More commonly, it is (3) above that is considered to be the ‘core of assessment’ (Joughin, Citation2009, p. 16): ‘(a) students’ work, (b) judgements about the quality of this work, (c) inferences drawn from this about what students know’. However, we argue that it is the performance criteria, facilitating the interface between the intended learning outcomes, the assessment task, and the students’ work, that is at the heart of assessment. The availability of performance criteria supports teachers utilizing ‘the assessed performance … to make inferences about intended student learning as it is described in the objectives’ (Anderson et al., Citation2001, p. 22). This means that the ‘performance is not the [learning] objective per se’ (p. 22), highlighting again the function of the performance criteria in support of the interface between the three assessment artefacts.

The assessment function of performance criteria supports making performance criteria transparent to students as an aid to learning (English et al., Citation2022). For, as Boud and Falchikov (Citation2007) attest, ‘transparency not only invites analysis of task structure and purpose but fosters consideration of the epistemology of learning embedded in tasks; that is, the nature of what is needed to appreciate and execute the tasks’ (p. 183). This transparency is often achieved through teacher construction of an assessment rubric: ‘a document that articulates the expectations for an assignment by listing the criteria … and describing levels of quality’ (Reddy & Andrade, Citation2010, p. 435).

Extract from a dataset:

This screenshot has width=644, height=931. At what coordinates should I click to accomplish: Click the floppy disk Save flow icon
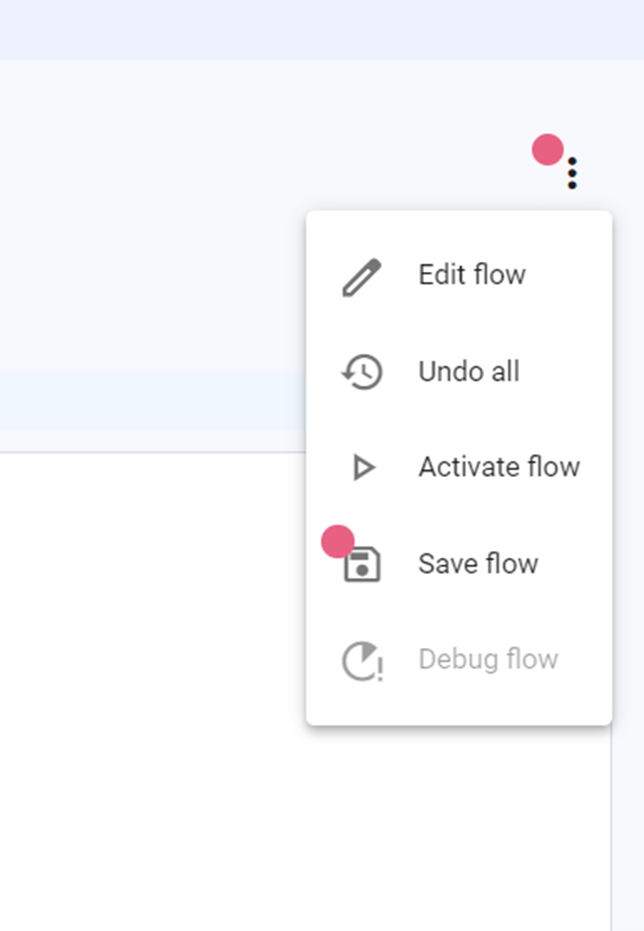(x=362, y=564)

Describing levels of quality pertaining to achievement of performance criteria can be challenging (Brookhart, Citation2018; Woods & Griffin, Citation2013). The challenge arises because quality descriptors for a performance criterion must have an acceptable level of construct validity: they must represent the actual capabilities of students in a cohort through performance of the specific criterion, within a particular task (Woods & Griffin, Citation2013). Achieving acceptable construct validity requires analysis of multiple iterations of performance over time. So, as Hattie and Timperley (Citation2007) affirm, ‘teachers need to seek and learn from feedback (such as from students’ responses to tests) as much as do students’ (p. 104). An experienced teacher may have a broad sense of how students may be able to perform at a newly designed assessment task, but often without enough clarity to set quality descriptors that support accurate evaluation of performance, in line with a ‘developmental progression’ (Woods & Griffin, Citation2013, p. 339) mapped for instruction by scope and sequence.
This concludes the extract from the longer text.